Photo: Linda A. Cicero/Stanford News Service

Known for his wit, erudition and deep compassion for his students, Stanford creative writing professor John L’Heureux elevated empathetic criticism of their work to the level of life lessons and enduring friendships.

John Clarke L’Heureux, who taught at Georgetown, Tufts and Harvard before arriving at Stanford in 1973, was the Lane Professor of Humanities, Emeritus, and longtime director of the Wallace Stegner Creative Writing Fellowship program. He died on April 22 at his Palo Alto home at the age of 84.

L’Heureux had endured progressive incapacitation from Parkinson’s disease for many years and—as he disclosed in an eloquent account published in the New Yorker one week after he died—chose to end his life under California’s death-with-dignity law.

The account was published alongside his new short story, “The Escape,” which L’Heureux called “a wry, disturbing look” at Parkinson’s. It was one of several of his stories to appear in the New Yorker; his work also ran in the Atlantic, Esquire and Harper’s. A book of new and selected stories, The Heart Is a Full-Wild Beast, will be published in December.

The author of 20 books of fiction and poetry, L’Heureux described his creative drive in his farewell essay: “The writer’s true reward is not money or fame but the writing process itself—making a good thing that did not exist before.”

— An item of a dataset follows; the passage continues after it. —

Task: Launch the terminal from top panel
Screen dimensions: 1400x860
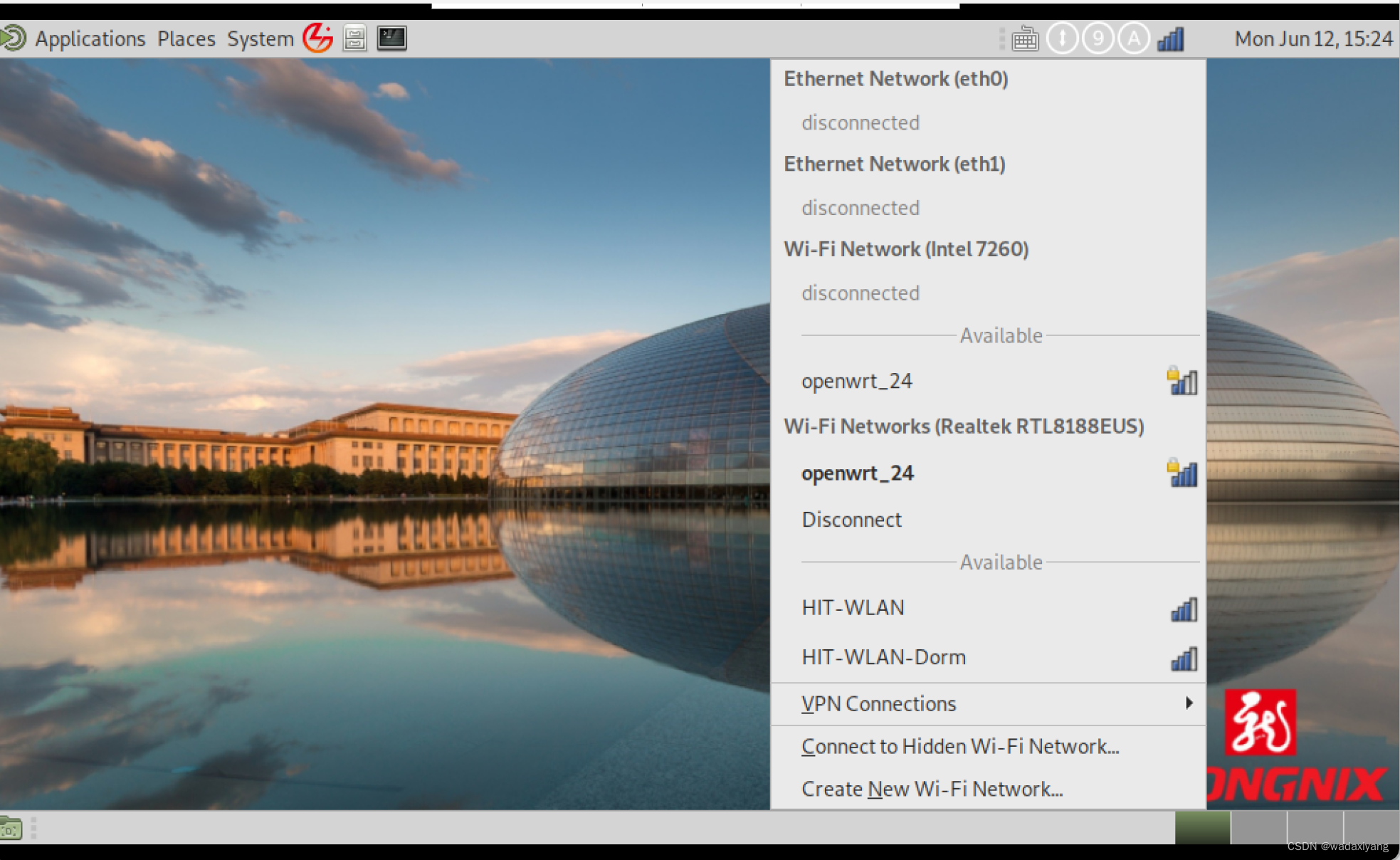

Twice awarded the School of Humanities and Sciences Dean’s Award for Excellence in Teaching, L’Heureux was a professor at Stanford for 36 years, during which he mentored a legion of students who attested to the alchemical process by which he made them better writers.

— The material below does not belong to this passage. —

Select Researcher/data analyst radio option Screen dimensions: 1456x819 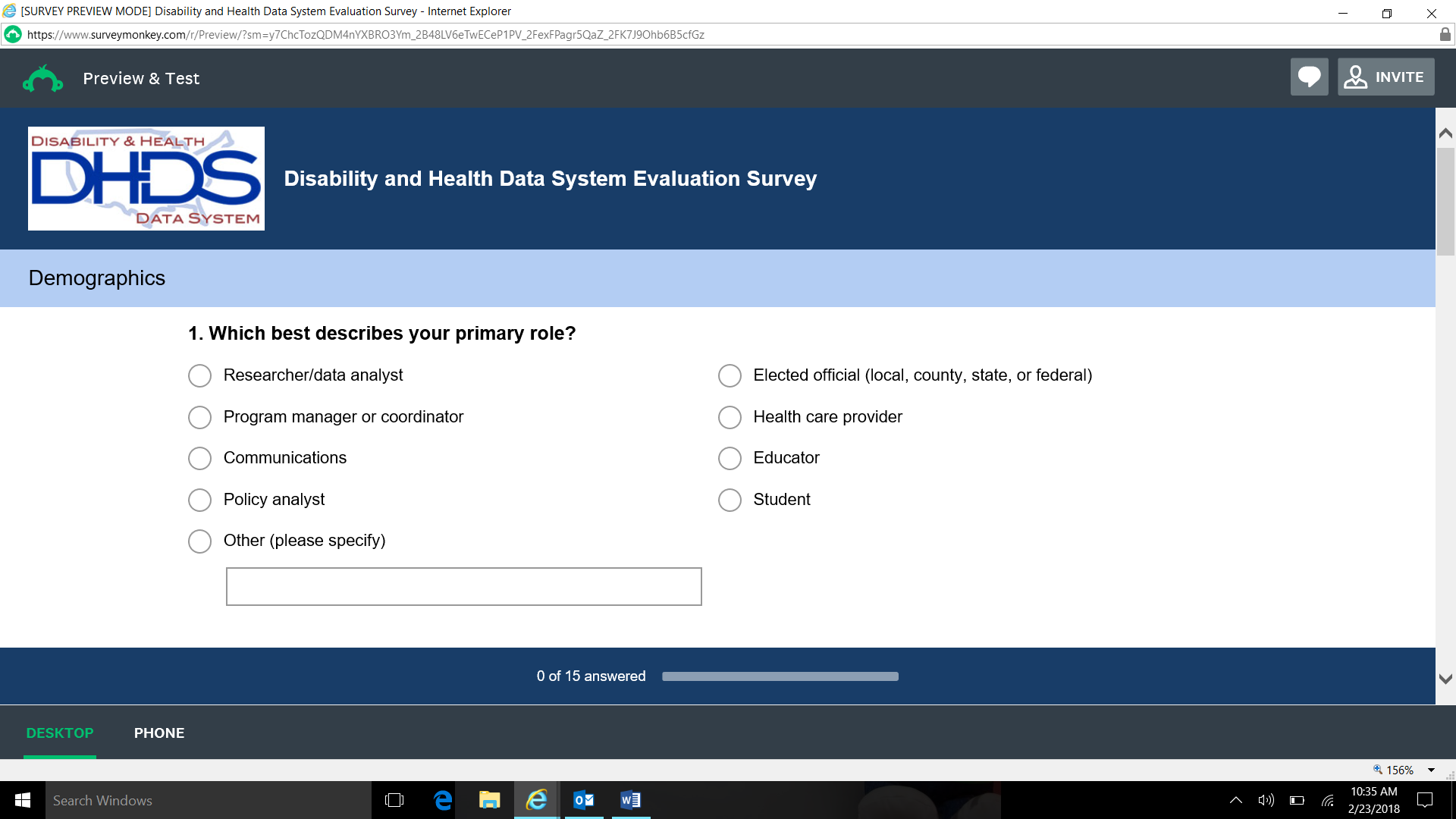pos(199,375)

The late Harriet Doerr, ’31—who left Stanford to marry, returned to complete her degree in 1977 and won a National Book Award seven years later—said in a 1996 interview: “John never helped write one single word, but helped with his criticism tremendously. It’s like opening a slit of light in a dark place you hadn’t seen.”

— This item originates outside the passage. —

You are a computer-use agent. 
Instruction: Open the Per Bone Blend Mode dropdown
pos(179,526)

Novelist and short story writer David Vann, ’90, a former Stegner fellow, praised L’Heureux’s “wry humor, tough criticism, generous love.” Now a professor at the University of Warwick in the U.K., Vann added that L’Heureux “was a father to me and gave me permission to be a writer. Without him, what I value most in my life now would not be. He made me.”

Tobias Wolff, MA ’78, another former Stegner fellow and Stanford’s Ward W. and Priscilla B. Woods Professor, Emeritus, said of L’Heureux: “He taught me how to think objectively, to read over my work as though someone else had written it.”

L’Heureux’s 1997 satire The Handmaid of Desire made gentle fun of the English department at a California university, populated by self-absorbed, scheming professors and clueless deans. “He loved the way people on campus talked about the book,” said his friend Carmelo Cogliandro, the owner of Stanford Hair, who trimmed L’Heureux’s beard and slowly balding head for 40 years. “We laughed about it together—he had a wonderful, subtle sense of humor.”

A former Jesuit priest, L’Heureux ends his New Yorker essay by citing Catholicism’s service for the dead, which asks God to grant eternal rest. “There is little fuss about Heaven or its glories,” he writes. “No fuss at all about Hell. Just eternal rest. And, after all the words squandered on right and wrong, failure and desire, love and the tragic failure to love, I am ready for eternal rest. Eternal rest. Even the sound is soothing.”

He is survived by Joan Polston L’Heureux, his wife of almost 50 years.


John Roemer is a freelance writer based in Sausalito, Calif.